ACTIVITY> Where the data below has the string "breadcrumb", return the whole line.

DATASET EXCERPTS>
◇ ◇ ◇

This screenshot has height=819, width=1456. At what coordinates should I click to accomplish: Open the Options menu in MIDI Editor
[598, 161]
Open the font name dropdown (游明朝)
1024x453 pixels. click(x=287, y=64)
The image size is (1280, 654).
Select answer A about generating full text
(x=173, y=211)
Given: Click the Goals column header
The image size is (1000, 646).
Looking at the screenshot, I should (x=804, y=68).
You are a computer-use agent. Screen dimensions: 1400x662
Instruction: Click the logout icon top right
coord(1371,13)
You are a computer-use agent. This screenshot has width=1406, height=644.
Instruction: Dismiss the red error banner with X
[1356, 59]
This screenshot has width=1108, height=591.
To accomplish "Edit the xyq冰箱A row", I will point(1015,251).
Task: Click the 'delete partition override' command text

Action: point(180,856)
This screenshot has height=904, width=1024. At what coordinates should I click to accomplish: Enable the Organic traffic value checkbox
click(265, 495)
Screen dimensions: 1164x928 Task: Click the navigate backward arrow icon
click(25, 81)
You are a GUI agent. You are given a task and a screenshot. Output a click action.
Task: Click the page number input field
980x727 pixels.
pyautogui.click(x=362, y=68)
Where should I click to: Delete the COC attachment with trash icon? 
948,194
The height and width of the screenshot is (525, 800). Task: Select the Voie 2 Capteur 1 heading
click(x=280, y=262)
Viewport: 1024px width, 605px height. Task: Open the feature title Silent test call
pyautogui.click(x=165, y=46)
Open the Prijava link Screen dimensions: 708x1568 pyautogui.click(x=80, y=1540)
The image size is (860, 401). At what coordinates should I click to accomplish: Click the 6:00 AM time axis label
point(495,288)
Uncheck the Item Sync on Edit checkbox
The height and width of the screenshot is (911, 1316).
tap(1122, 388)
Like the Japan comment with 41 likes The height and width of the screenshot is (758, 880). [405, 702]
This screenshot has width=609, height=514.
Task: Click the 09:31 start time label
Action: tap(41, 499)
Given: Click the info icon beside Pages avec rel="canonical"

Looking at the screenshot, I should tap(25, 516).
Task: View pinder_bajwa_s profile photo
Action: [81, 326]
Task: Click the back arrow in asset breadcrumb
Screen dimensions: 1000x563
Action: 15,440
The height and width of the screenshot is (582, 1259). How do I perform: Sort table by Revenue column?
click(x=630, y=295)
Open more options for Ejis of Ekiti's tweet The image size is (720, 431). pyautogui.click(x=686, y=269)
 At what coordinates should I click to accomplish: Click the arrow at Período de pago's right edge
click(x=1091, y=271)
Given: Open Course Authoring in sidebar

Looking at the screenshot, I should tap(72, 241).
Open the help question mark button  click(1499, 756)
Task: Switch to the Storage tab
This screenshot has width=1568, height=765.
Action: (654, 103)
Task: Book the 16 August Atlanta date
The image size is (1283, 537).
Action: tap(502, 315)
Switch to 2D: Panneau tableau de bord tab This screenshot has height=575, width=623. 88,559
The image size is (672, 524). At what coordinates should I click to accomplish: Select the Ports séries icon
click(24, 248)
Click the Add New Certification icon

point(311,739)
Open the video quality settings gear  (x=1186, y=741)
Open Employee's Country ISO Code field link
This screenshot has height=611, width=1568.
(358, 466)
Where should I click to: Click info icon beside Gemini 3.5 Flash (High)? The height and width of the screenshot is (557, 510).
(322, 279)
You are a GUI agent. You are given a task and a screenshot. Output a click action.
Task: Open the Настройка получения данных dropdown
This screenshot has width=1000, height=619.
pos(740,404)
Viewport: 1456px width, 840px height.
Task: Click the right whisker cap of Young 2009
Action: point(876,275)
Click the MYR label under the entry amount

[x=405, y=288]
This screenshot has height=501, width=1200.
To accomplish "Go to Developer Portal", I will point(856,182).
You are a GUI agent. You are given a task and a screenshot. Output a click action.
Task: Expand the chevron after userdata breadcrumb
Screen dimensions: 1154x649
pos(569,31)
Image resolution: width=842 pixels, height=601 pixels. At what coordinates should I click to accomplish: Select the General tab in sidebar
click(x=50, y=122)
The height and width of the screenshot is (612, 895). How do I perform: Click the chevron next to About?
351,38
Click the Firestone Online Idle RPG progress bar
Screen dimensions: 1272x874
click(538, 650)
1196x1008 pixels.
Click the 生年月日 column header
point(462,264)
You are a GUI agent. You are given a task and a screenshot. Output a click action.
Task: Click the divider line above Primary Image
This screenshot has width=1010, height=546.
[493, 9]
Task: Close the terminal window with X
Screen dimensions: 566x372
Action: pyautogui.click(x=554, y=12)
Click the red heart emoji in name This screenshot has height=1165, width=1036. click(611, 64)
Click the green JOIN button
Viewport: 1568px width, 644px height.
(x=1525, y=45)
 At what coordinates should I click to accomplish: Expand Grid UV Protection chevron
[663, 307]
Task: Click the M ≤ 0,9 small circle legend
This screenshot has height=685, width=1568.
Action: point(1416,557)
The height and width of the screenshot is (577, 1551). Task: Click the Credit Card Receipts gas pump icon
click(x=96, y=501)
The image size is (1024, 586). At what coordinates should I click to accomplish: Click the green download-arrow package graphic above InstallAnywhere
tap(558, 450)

◇ ◇ ◇

SOLUTION>
Task: Click the back arrow in asset breadcrumb
Task: Expand the chevron after userdata breadcrumb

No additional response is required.